- _Document section_:
↓↓↓
Blessed Rosebud

I had a chance to meet Mother Teresa once. I declined. I heard her speak though – at Cincinnati’s St. Peter in Chains Cathedral, which was filled to capacity one night (if memory serves) in 1974. The priest who’d brought me suggested I attend the meet-and-greet afterwards, but I refused, because it was clear that Mother didn’t want to meet me.

On the back cover of Where There Is Love, There Is God, a new collection of her writings (timed for today’s centenary of her birth), there is a “call-out” quotation:

“What you are doing I cannot do, what I’m doing you cannot do, but together we are doing something beautiful for God . . .”

And that’s pretty much exactly what she said in Cincinnati. There were the usual preliminaries in front of the altar (beneath a stunning crucifix by Benvenuto Cellini), beginning, if I recall rightly, with then Archbishop Joseph Bernardin. He had just begun to introduce her when Mother walked over to him, actually tugging on the sleeve (of his seamless garment?) and whispered something to him, which he leaned down to hear. He nodded, and a chair was procured, into which the little woman slumped, staring at the floor, seeming not to listen as the archbishop introduced, I think, the head of Taft Broadcasting, who presented Mother Teresa with a humanitarian award, which she handed back to him after photos were snapped, everybody smiling except her.

Then the microphone was lowered to her height, and she explained that, though grateful, she knew not why they gave an award to her, who they were who gave it, or even where exactly in the world she was. And she said, in that wonderful accent, part Shqip (the language of Albanians) and part Irish-Indian English:

“People often ask me, how can I help you in your work in Calcutta among the poorest of the poor, and I say you have poor here in” – she looked over at the archbishop who whispered the name – and she said, “here in Cincinnati.” I heard Sin-Sin-Naughty, and there was some uneasy twittering (in the old sense) – Poorest of the poor here in southern Ohio? Surely not!

For all the love she radiated, it was obvious to me that Mother Teresa of Calcutta wasn’t interested in meeting Ohioans (or whoever we were) – in trading smiles with yet another receiving line and hearing names and seeing faces she’d never remember. As I watched her gripping the microphone stand and listened to her quavering voice, I felt sad because she seemed then and there the unhappiest of women: very tired, possibly hungry, and definitely a little lost. Dark night of the soul?
↑↑↑
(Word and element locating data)
↓↓↓
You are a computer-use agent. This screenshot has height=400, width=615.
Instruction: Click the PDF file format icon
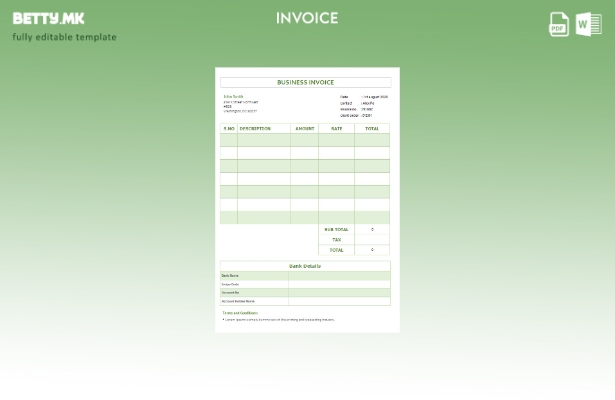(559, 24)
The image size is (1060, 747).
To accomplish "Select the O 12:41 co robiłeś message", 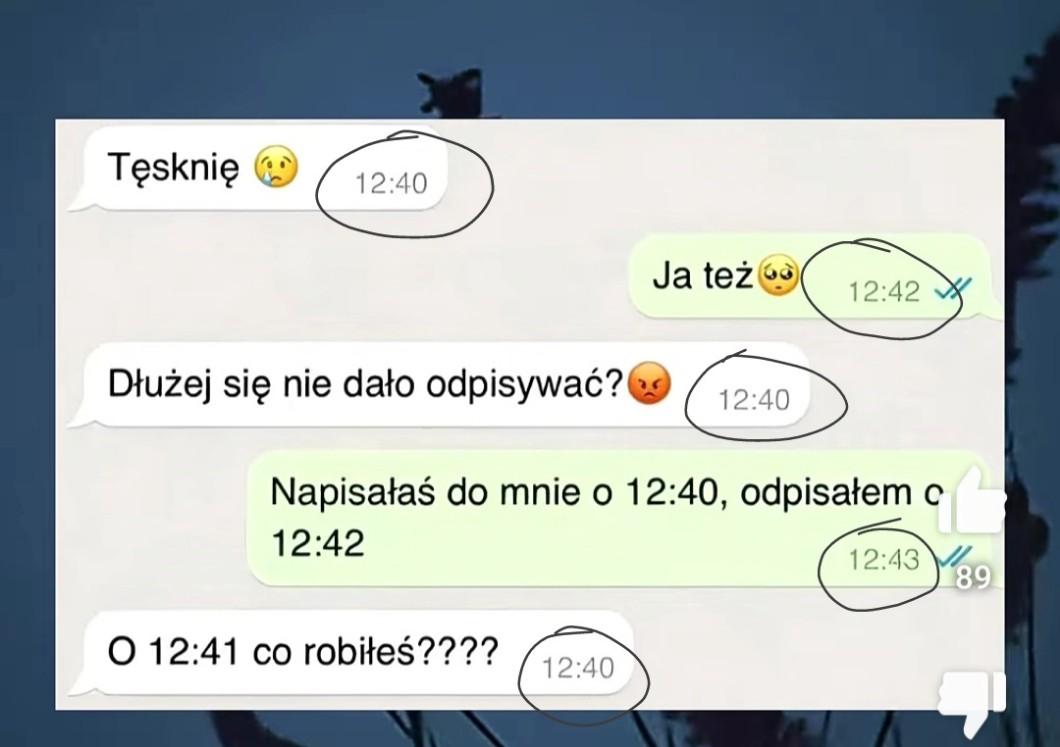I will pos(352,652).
↑↑↑
- _Task set_:
A. In two sentences, summarize the Mother Teresa essay that appears before the data.
B. According to the Mother Teresa essay, who made the crucifix above the altar where the preliminaries took place?
C. Write the next paragraph of the Mother Teresa essay, beginning after its final sentence.

- _The responses_:
A. The writer recalls hearing Mother Teresa speak at Cincinnati's St. Peter in Chains Cathedral, probably in 1974, and declining the chance to meet her afterward because she clearly did not want to meet people. At the event she handed a humanitarian award back after the photos, told the crowd there were poor people in Cincinnati too, and seemed to the writer very tired, possibly hungry, and a little lost.

B. Benvenuto Cellini.

C.
A face only Christopher Hitchens could hate

By now everybody knows the story of how Agnes Gonxha (that is, “Rosebud”) Bojaxhiu, Sister Teresa, at age 38, a teacher at Calcutta’s Loreto Convent school, suffering from tuberculosis, was on a train heading north to Darjeeling to recuperate when the voice of God called her to a new kind of missionary work. I paraphrase: Pick up the dead and dying, the forgotten and the unforgiven – the outcast and the unloved, and love them until they die. Give them the abundant life they’ve never known. Until they die.

For this work, millions would come to love and respect her and a few to despise and denigrate her, not least Christopher Hitchens, who has described her as “ultra-reactionary and fundamentalist even in orthodox Catholic terms.” She was, he insists, “a fanatic, a fundamentalist, and a fraud.” Having established to his own satisfaction that she was the secularists’ version of Satan, Hitchens then had a hissy fit when John Paul II put Mother Teresa on a fast track to sainthood. Quite the ironic spectacle: an atheist scolding a pope about the procedures of canonization. I’m not among those who expect Mr. Hitchens to suddenly convert, but methinks the gentleman doth protest too much, especially when you consider that the Vatican called upon him to make the case against her beatification. No good deed goes unpunished.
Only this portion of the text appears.